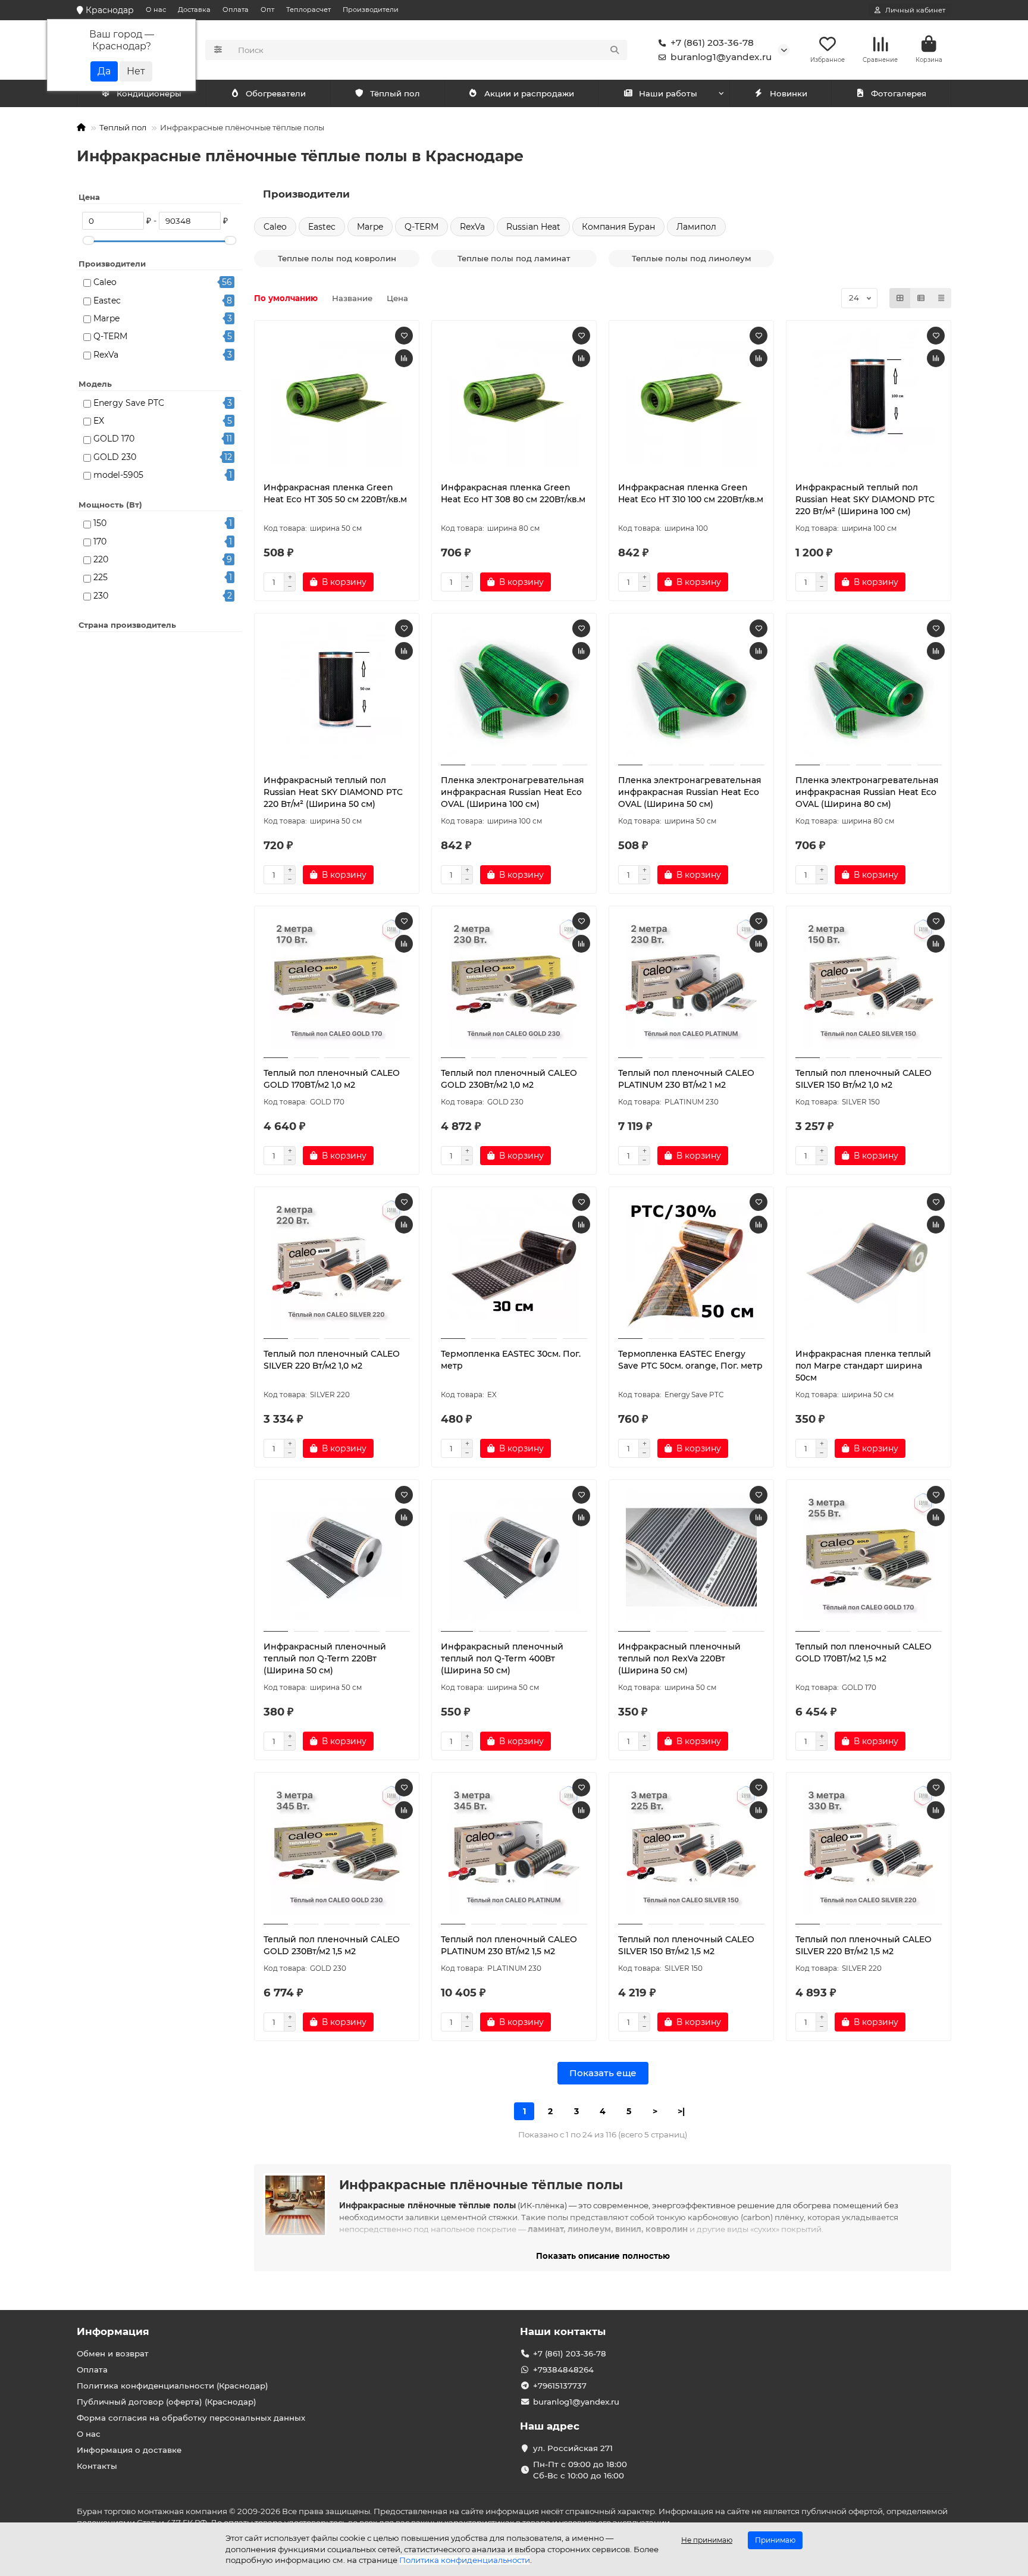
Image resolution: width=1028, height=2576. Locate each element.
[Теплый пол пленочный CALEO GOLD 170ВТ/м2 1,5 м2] (868, 1557)
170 (99, 541)
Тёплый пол (395, 93)
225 (100, 577)
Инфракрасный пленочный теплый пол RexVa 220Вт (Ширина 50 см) (679, 1658)
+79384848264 (563, 2369)
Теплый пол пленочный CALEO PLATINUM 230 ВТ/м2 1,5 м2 (509, 1945)
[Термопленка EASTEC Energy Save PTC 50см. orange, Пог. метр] (691, 1264)
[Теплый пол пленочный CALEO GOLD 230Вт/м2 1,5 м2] (337, 1850)
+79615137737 (560, 2385)
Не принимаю (706, 2540)
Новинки (788, 93)
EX (98, 420)
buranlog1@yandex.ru (721, 56)
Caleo (105, 282)
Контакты (97, 2466)
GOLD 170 (113, 438)
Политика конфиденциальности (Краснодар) (172, 2385)
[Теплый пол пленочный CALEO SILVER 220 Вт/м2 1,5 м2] (868, 1850)
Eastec (107, 300)
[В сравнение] (404, 358)
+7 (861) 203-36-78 (712, 42)
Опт (267, 9)
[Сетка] (900, 298)
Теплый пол (122, 127)
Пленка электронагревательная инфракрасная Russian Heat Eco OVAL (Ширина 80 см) (867, 792)
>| (681, 2111)
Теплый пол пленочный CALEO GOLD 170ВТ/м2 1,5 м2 (863, 1652)
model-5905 (118, 474)
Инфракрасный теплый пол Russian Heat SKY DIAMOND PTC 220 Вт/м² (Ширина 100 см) (865, 499)
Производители (371, 9)
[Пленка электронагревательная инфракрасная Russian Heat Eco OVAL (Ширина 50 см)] (691, 690)
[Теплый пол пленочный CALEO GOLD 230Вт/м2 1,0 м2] (514, 983)
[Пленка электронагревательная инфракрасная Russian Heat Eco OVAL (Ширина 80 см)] (868, 690)
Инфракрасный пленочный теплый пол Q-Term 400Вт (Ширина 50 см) (502, 1658)
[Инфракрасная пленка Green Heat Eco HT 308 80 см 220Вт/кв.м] (514, 398)
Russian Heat (533, 226)
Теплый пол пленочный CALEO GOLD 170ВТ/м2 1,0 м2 (332, 1079)
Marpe (106, 318)
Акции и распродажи (529, 93)
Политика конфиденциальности (464, 2560)
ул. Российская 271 (573, 2448)
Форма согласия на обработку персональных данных (191, 2417)
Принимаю (775, 2540)
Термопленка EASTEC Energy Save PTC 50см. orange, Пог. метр (690, 1359)
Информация (113, 2331)
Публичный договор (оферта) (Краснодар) (166, 2401)
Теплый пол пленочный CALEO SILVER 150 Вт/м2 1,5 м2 (686, 1945)
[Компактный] (941, 298)
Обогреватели (276, 93)
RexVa (105, 354)
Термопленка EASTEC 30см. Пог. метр (511, 1359)
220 (100, 559)
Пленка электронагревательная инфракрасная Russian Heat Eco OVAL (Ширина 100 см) (512, 792)
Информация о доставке (129, 2450)
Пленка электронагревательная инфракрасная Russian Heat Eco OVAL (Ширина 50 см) (689, 792)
---+---
## Exercise description
Beginning at the line with "Термопленка EASTEC 30см." and ending at the last line of the entries, print every line exactly.

## Result of this task
Термопленка EASTEC 30см. Пог. метр (511, 1359)
220 (100, 559)
Пленка электронагревательная инфракрасная Russian Heat Eco OVAL (Ширина 100 см) (512, 792)
Информация о доставке (129, 2450)
Пленка электронагревательная инфракрасная Russian Heat Eco OVAL (Ширина 50 см) (689, 792)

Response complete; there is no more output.